Tuesday, January 9, 2018

What I've Tried: Fascial Stretch Therapy

If you've been reading this blog for a while, you know that I am a big proponent of self care, from regular foam rolling, to mobility work to massage, it's all an integral part of being a healthy injury free athlete.

Sometimes, you get to a point where these modalities may not be enough to help you feel or move better.  That was where I was at the end of last year.  I was having nagging SI joint issues, so I started working on engaging my core.  I also noticed that the range of motion in my legs had changed.  I felt like my hips and hamstrings were so tight that I couldn't stride efficiently.  Massage helped a little bit but within a few days I would be right back to where I was before my massage.  Something was up.

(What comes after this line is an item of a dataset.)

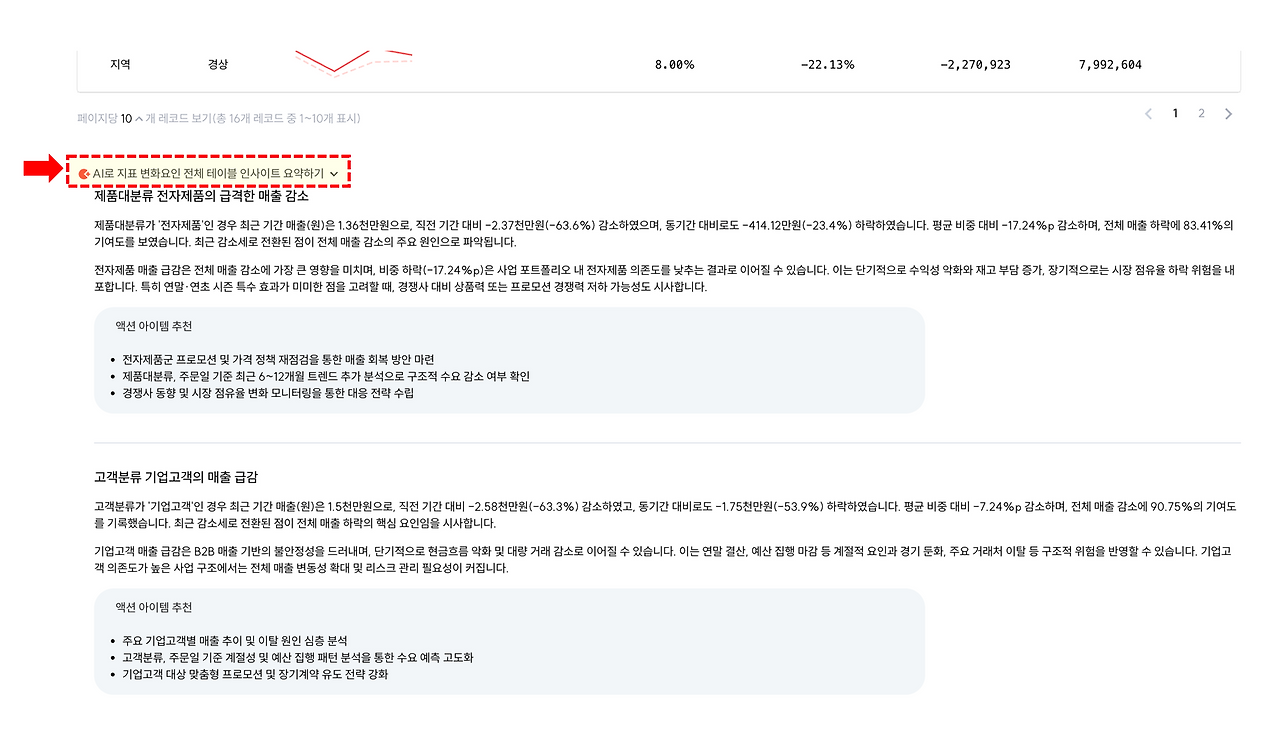This screenshot has height=732, width=1280.
Task: Click the -2,270,923 value cell
Action: pos(975,65)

I read about fascia a few years ago as more and more research was being done on it's function and role it plays in mobility in the body.  Fascia is essentially a web that runs around our muscles.  It is a band of connective tissue that is found beneath the skin and it attaches, stabilizes, encloses and separates muscles and internal organs.

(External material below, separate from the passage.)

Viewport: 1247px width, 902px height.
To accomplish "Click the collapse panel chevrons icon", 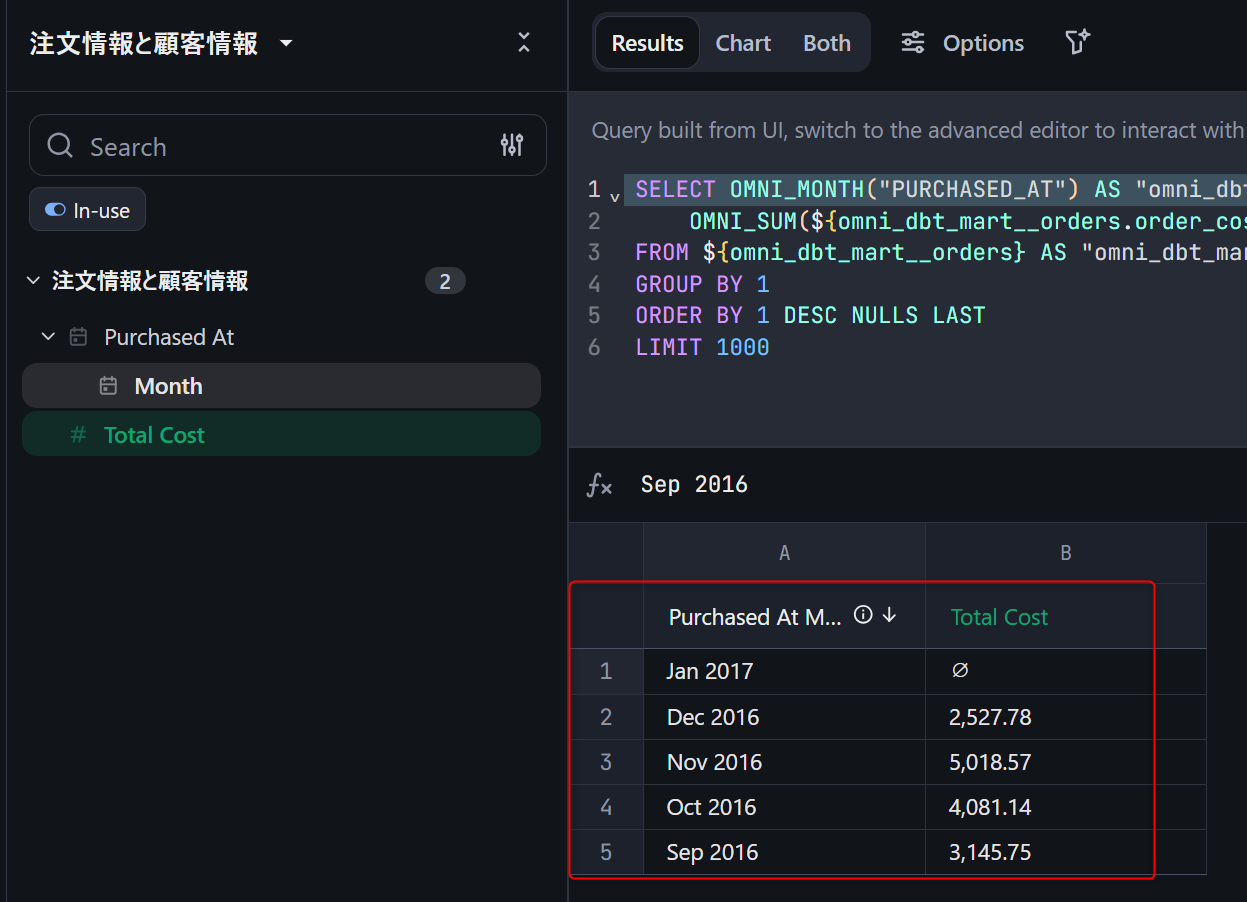I will [523, 42].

Fascia will thicken and shorten when any of your tissues are under stress, whether that be from poor posture, injury, surgery or long term exercise.   Shortened fascia can result in limited range of motion.  And limited range of motion can cause a host of other issues in your body.  It's a domino affect.

So how do you stretch fascia?  Doesn't regular passive stretching help with stretching your fascia?  It can help a little bit if done correctly but most of us stretch too deeply, usually to the point where were feel a bit of pain.  Your muscle will respond to that by tightening up, thus defeating the purpose of stretching in the first place.  And since fascia is deep within the muscle, it's very difficult to target it effectively without some assistance.

Enter Fascial Stretch Therapy, or FST for short.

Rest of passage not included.